According to Brandt, asteroid-sized black holes would pass Earth approximately every 1,000 years, but they would be difficult to detect because they’re so small. Moon-sized black holes, on the other hand, he says would have a measurable effect on our communications: “We certainly would notice if one passed near Earth, since it would affect the orbits of all of our satellites,” Brandt told Science Alert.
Luckily, this will probably never happen. These black holes would only pass between the Earth and Sun every 100 million years or so, and would statistically take longer than the age of the Universe to pass through Earth. “Though such an event is absurdly unlikely … It would cause some havoc,” Brandt said.
“On the dark matter particle side of the spectrum, the range of possibilities is narrowing down quickly,” Kashlinsky explained. “If nothing is found there, and nothing is found in the black hole theater, then we may be in a crisis of science.”

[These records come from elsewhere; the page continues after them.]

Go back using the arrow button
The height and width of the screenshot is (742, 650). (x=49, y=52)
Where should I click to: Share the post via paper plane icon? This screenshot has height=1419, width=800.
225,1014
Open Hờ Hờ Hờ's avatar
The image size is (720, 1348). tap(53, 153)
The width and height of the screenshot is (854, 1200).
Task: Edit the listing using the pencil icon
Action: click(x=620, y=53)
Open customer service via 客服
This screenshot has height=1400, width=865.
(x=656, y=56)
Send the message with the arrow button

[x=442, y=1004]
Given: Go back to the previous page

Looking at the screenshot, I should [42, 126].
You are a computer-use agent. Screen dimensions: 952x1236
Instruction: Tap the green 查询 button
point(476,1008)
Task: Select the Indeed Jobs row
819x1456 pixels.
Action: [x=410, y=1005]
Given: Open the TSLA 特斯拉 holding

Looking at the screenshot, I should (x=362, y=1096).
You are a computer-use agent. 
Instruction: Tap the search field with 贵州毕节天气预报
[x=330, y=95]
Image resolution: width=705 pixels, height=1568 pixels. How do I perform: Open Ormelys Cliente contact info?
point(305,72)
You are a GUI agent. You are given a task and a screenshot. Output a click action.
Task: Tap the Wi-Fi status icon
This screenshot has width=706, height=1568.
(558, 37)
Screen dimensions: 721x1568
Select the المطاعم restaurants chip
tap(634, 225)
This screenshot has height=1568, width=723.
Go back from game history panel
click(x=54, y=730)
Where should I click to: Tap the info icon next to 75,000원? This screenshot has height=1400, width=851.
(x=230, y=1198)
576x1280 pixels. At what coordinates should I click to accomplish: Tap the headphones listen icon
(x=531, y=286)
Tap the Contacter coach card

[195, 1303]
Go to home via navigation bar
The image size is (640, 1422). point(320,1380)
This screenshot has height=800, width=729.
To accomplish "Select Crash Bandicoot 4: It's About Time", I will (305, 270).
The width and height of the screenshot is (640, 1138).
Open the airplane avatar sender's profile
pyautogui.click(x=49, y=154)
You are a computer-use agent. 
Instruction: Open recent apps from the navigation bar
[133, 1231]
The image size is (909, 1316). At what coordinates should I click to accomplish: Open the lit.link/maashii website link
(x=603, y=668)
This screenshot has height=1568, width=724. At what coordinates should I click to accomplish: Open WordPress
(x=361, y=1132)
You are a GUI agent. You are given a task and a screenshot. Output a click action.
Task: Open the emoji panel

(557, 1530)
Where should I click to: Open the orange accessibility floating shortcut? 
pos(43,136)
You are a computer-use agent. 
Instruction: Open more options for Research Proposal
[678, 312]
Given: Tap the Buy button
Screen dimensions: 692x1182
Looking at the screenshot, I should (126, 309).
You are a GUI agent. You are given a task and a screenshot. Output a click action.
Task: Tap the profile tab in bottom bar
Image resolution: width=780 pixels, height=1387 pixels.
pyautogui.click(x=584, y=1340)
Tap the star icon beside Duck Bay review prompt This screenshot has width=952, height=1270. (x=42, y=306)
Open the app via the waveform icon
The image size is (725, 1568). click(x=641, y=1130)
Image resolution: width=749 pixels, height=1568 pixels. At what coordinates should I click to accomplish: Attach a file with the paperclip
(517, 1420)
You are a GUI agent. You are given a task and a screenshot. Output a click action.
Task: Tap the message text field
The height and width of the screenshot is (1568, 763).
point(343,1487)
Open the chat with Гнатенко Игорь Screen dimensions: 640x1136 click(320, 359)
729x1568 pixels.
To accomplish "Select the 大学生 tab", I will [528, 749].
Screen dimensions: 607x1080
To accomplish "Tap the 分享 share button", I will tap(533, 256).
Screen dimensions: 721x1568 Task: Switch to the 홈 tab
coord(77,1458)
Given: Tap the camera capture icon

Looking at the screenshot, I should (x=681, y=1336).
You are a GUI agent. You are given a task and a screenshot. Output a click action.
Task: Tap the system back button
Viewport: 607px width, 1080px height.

Meanwhile, some physicists challenge the study, saying are not entirely sure that these microscopic black holes exists. Although there have been several reports that they do, the search to prove they exist has been more difficult than what was previously expected. Those scientists, who are seeking out ancient black holes, including Kashlinsky, think they’re pretty heavy (probably between 20 and 100 times the mass of the Sun).
Supermassive black holes, like one indicated by the blue dot in the NASA X-ray image of the Andromeda Galaxy at the top of the page, are the opposite of the notion of tiny primordial black holes.